Task details. Lines below starting with the line with "Prihvaćam samo neophodno (213, 2449)" and going on through the line with "[Show profile for GymGuy26] (465, 391)" must be output exactly; the rest of the records must be left out.

(Dataset records)
★ ★ ★
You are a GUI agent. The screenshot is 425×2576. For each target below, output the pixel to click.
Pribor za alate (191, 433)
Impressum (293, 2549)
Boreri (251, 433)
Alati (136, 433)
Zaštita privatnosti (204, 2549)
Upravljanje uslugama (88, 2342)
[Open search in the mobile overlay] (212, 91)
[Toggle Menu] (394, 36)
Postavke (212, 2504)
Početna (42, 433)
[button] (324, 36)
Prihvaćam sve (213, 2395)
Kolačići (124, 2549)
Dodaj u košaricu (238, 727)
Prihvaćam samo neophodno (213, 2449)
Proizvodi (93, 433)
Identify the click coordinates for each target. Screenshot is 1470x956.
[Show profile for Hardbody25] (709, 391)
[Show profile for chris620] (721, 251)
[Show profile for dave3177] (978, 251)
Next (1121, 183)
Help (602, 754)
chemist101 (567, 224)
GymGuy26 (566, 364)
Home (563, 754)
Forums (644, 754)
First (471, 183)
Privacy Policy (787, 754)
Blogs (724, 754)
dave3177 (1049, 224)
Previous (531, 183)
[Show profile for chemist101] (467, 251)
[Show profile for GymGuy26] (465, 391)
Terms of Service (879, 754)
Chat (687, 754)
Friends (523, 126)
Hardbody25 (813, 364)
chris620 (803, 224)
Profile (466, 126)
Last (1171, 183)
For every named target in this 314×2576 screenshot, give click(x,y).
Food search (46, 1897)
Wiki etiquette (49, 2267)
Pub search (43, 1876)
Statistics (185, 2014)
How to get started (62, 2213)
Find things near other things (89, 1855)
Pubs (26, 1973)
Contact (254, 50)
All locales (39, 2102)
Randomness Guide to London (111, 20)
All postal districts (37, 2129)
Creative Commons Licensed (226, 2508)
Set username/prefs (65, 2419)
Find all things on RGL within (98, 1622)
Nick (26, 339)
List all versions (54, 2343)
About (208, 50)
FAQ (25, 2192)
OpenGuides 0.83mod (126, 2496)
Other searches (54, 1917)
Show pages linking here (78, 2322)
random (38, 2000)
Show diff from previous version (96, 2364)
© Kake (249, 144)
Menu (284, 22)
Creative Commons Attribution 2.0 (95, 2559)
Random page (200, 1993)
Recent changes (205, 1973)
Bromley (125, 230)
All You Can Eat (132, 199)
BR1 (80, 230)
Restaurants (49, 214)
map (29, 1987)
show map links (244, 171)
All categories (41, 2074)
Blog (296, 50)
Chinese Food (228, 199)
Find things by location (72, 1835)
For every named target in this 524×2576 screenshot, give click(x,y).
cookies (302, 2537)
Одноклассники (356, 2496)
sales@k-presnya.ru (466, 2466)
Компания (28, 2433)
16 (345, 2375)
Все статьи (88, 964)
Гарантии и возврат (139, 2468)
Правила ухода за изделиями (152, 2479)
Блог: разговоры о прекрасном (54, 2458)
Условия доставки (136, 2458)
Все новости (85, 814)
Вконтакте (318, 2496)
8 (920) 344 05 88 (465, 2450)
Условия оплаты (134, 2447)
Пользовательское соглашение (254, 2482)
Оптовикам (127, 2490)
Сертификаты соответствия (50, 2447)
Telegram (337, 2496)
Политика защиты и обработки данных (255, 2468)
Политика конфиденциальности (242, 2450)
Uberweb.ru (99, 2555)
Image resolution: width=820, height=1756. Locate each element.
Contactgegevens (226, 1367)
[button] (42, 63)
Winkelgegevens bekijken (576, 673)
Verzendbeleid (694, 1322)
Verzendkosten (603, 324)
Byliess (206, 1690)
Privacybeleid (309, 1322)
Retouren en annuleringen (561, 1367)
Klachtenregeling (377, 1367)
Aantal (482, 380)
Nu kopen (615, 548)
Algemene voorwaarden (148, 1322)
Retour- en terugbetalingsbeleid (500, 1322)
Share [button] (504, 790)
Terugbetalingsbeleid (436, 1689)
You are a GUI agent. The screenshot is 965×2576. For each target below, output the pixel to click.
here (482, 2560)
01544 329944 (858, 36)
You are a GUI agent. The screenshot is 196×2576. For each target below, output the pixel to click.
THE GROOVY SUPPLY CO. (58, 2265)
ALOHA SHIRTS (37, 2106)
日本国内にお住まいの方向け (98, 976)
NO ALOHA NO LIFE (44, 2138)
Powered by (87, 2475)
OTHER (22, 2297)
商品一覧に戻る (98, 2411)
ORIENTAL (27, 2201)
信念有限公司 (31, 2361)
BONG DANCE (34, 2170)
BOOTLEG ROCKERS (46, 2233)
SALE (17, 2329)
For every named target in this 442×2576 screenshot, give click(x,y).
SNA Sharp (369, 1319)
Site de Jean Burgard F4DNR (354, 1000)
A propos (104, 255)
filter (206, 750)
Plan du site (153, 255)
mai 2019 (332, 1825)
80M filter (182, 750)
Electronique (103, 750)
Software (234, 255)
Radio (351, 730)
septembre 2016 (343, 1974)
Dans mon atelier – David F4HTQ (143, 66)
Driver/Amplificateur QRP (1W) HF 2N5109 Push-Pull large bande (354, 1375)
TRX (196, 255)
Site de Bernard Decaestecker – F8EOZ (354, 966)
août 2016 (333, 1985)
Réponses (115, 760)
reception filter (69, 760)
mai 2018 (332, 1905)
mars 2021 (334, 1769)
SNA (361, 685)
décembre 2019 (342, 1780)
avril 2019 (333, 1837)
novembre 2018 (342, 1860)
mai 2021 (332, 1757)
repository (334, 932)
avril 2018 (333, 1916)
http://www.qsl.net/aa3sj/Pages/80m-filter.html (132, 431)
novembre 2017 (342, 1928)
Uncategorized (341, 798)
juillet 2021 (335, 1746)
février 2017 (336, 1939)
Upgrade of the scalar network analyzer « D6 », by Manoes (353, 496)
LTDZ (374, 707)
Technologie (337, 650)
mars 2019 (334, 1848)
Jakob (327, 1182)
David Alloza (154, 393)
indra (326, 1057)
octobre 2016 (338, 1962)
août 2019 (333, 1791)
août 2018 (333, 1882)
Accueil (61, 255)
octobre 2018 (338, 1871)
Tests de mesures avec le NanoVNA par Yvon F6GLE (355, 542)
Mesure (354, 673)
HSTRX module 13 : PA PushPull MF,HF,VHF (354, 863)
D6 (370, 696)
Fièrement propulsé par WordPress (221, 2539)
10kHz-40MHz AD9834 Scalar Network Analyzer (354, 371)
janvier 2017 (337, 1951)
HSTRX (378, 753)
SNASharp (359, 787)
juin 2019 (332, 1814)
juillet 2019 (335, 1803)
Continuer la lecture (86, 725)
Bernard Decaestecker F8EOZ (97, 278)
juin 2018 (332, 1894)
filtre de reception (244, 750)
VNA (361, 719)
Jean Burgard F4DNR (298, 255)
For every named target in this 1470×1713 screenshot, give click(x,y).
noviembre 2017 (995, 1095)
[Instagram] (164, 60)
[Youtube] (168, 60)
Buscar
★ ★ ★
Exercise solution.
Prihvaćam samo neophodno (213, 2449)
Proizvodi (93, 433)
Identify the click coordinates for each target. Screenshot is 1470x956.
[Show profile for Hardbody25] (709, 391)
[Show profile for chris620] (721, 251)
[Show profile for dave3177] (978, 251)
Next (1121, 183)
Help (602, 754)
chemist101 (567, 224)
GymGuy26 (566, 364)
Home (563, 754)
Forums (644, 754)
First (471, 183)
Privacy Policy (787, 754)
Blogs (724, 754)
dave3177 (1049, 224)
Previous (531, 183)
[Show profile for chemist101] (467, 251)
[Show profile for GymGuy26] (465, 391)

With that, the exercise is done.